◆ **STORED ROWS**:
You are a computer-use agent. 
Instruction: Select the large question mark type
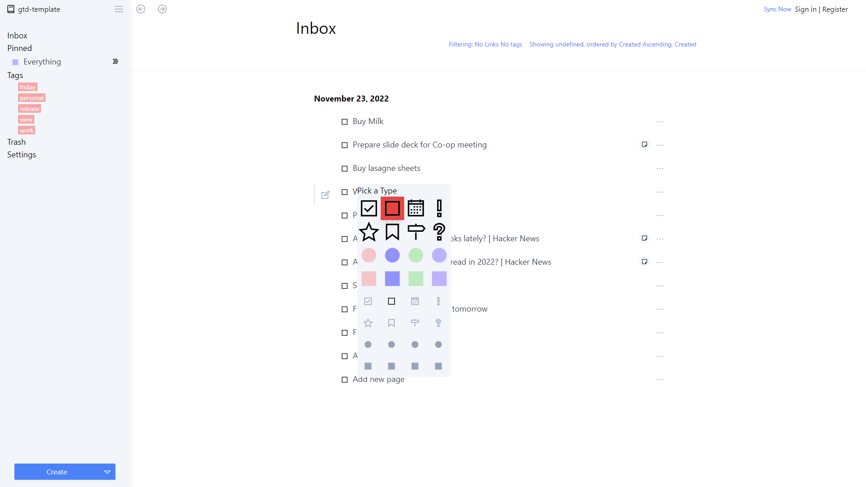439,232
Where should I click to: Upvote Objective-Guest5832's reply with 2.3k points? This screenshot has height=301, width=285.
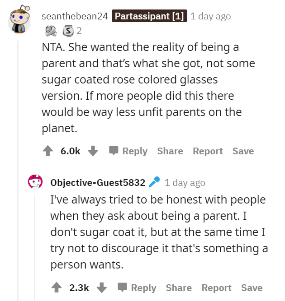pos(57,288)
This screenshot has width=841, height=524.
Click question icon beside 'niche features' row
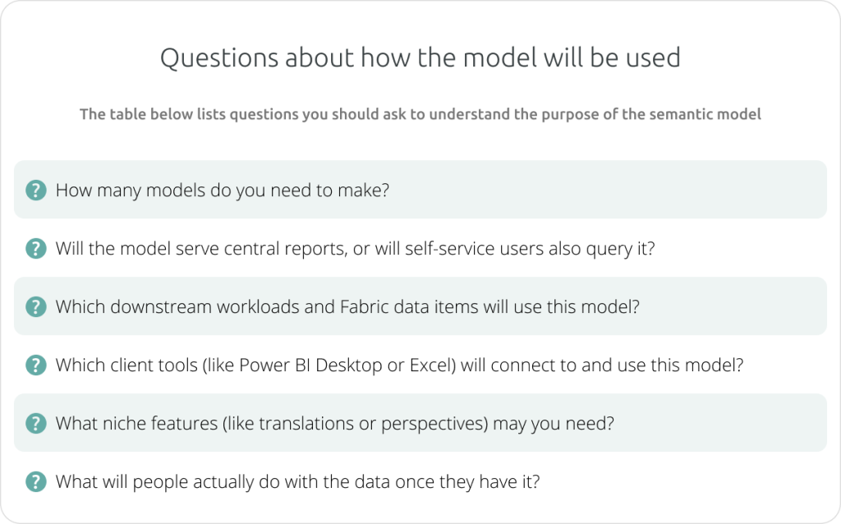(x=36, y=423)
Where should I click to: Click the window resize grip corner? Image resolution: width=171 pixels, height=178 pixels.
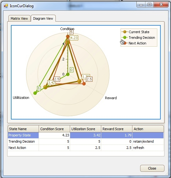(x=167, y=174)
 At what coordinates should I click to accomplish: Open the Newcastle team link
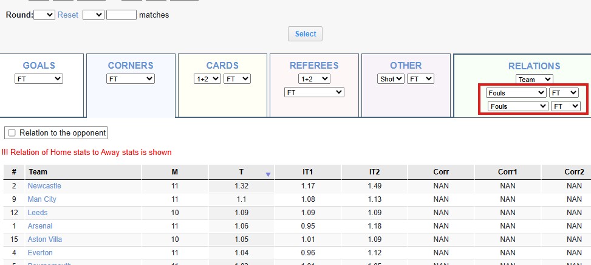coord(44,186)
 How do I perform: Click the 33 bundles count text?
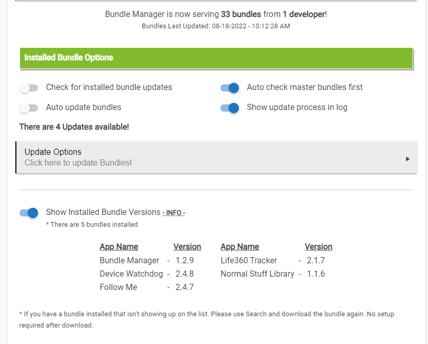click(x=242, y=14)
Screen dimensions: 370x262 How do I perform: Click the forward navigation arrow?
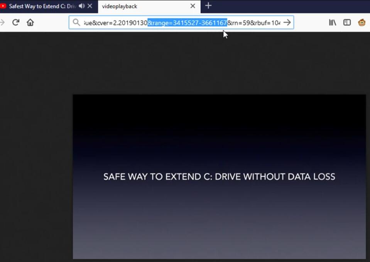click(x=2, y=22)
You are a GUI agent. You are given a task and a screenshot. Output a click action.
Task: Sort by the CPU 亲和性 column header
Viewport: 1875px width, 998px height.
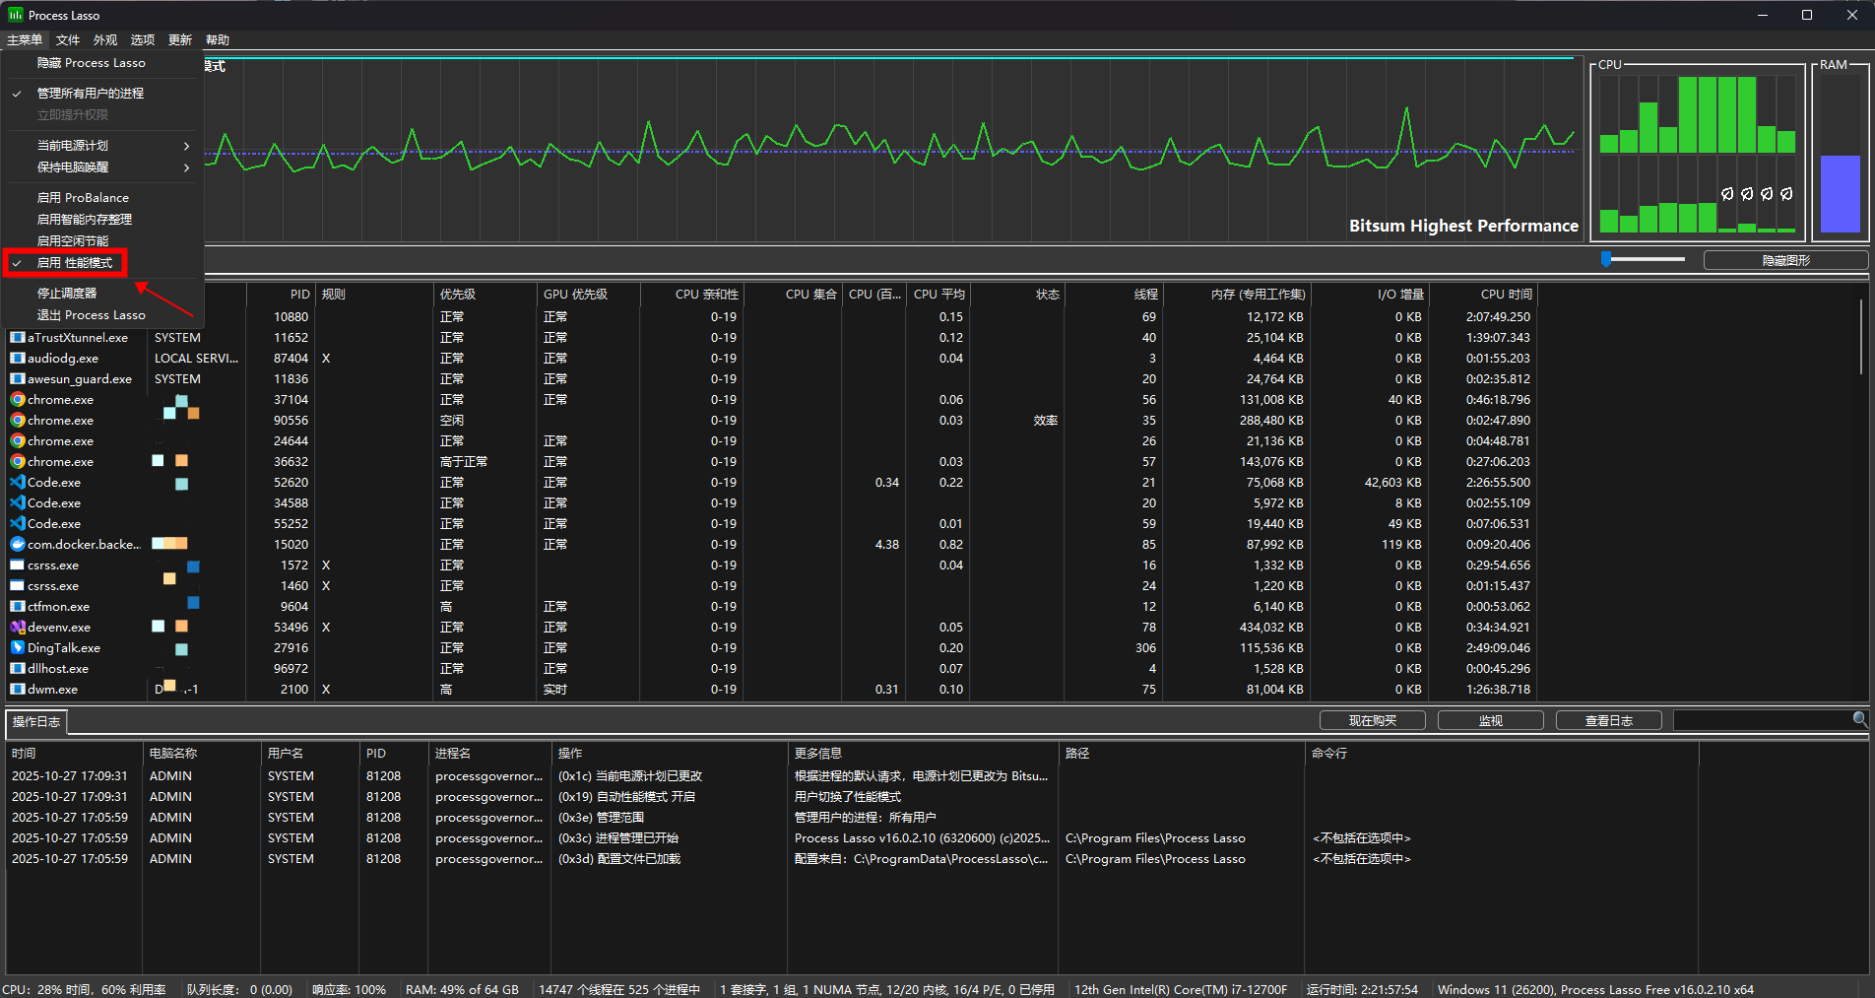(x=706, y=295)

* * *

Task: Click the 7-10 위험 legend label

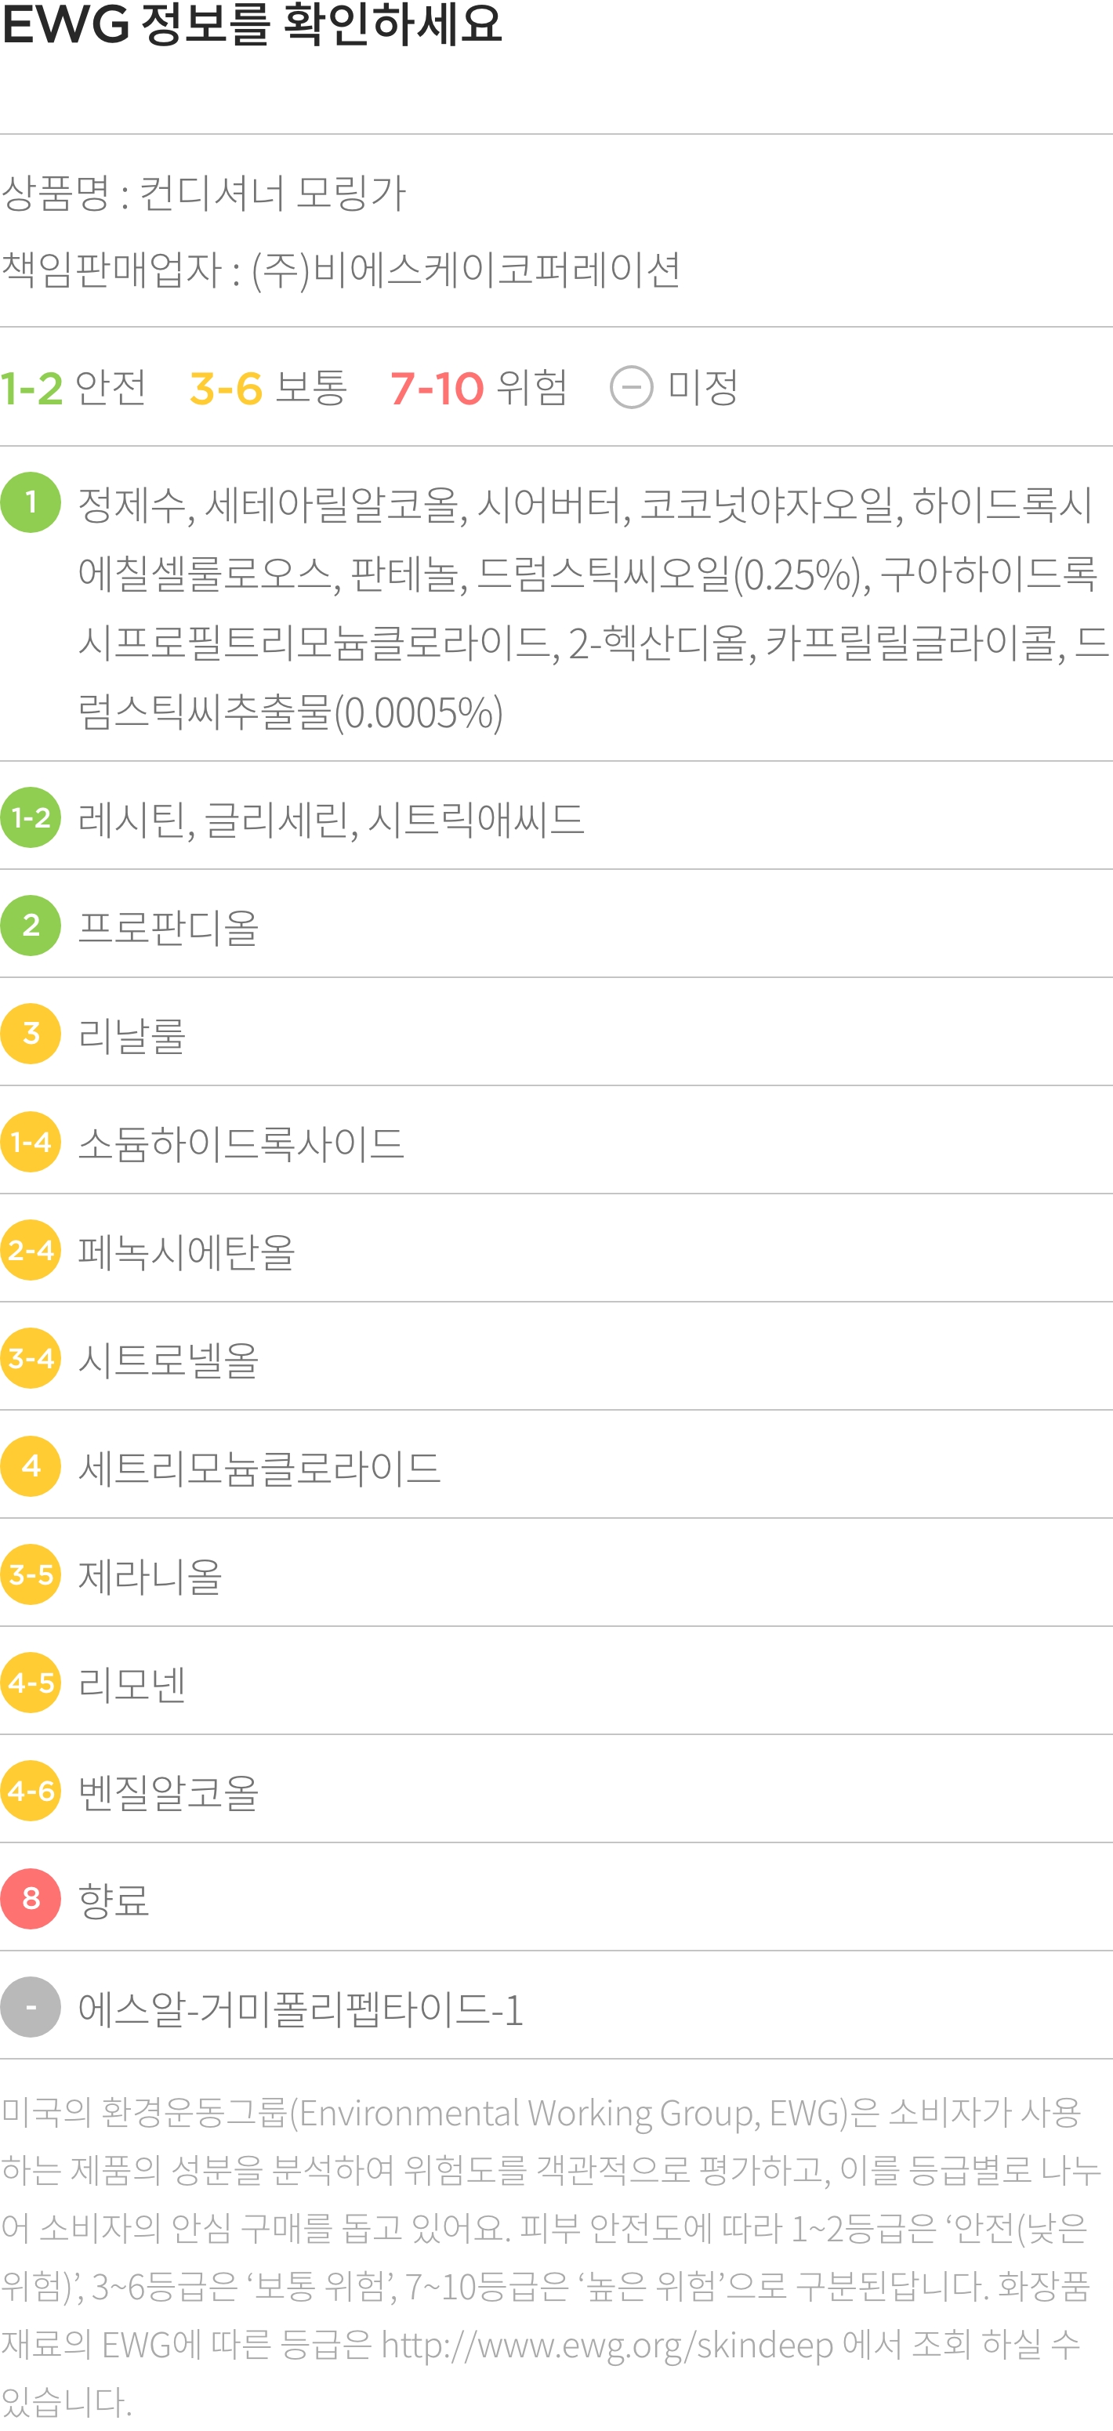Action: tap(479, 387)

--

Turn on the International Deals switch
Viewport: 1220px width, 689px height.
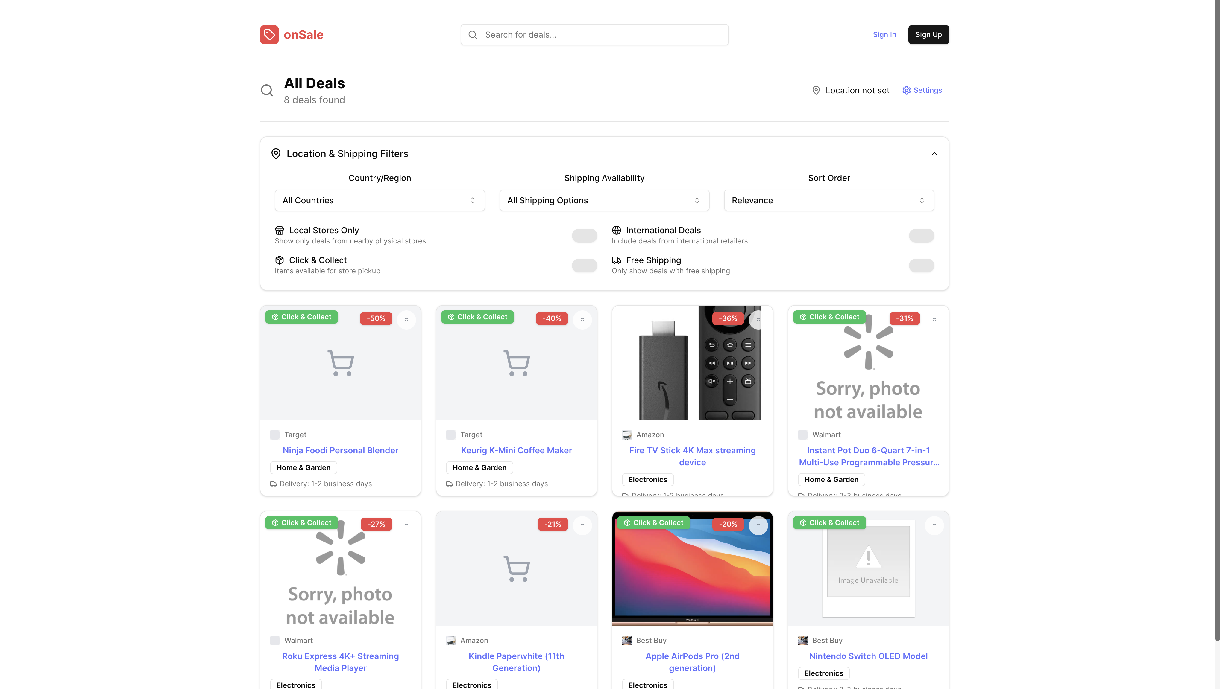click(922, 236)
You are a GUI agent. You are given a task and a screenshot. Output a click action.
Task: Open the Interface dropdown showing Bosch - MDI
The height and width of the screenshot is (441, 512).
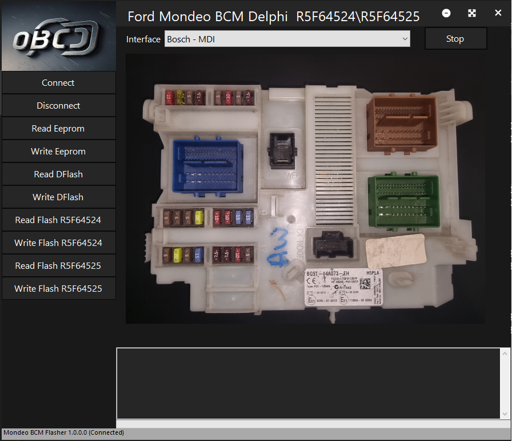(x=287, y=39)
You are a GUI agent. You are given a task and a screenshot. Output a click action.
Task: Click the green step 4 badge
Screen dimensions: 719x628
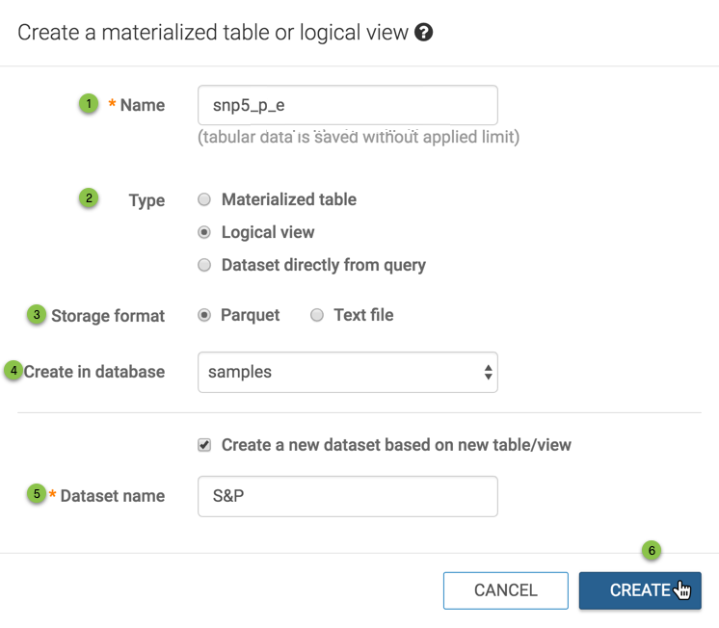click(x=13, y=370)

◆ **INSTRUCTION**:
Put the lines above, everything from the one containing "You are a computer-use agent." down to the one containing "(x=706, y=295)", into a Markdown table with the columns No. and Line. Skip blank lines, and leave the pictures out.

◆ **RESULT FOR THIS TASK**:
| No. | Line |
|---|---|
| 1 | You are a computer-use agent.  |
| 2 | Instruction: Select the large question mark type |
| 3 | 439,232 |
| 4 | Where should I click to: Upvote Objective-Guest5832's reply with 2.3k points? This screenshot has height=301, width=285. |
| 5 | pos(57,288) |
| 6 | This screenshot has width=841, height=524. |
| 7 | Click question icon beside 'niche features' row |
| 8 | (x=36, y=423) |
| 9 | Where should I click to: Click the window resize grip corner? Image resolution: width=171 pixels, height=178 pixels. |
| 10 | (x=167, y=174) |
| 11 |  At what coordinates should I click to accomplish: Open the Newcastle team link |
| 12 | coord(44,186) |
| 13 |  How do I perform: Click the 33 bundles count text? |
| 14 | click(x=242, y=14) |
| 15 | Screen dimensions: 370x262 How do I perform: Click the forward navigation arrow? |
| 16 | click(x=2, y=22) |
| 17 | You are a GUI agent. You are given a task and a screenshot. Output a click action. |
| 18 | Task: Sort by the CPU 亲和性 column header |
| 19 | Viewport: 1875px width, 998px height. |
| 20 | (x=706, y=295) |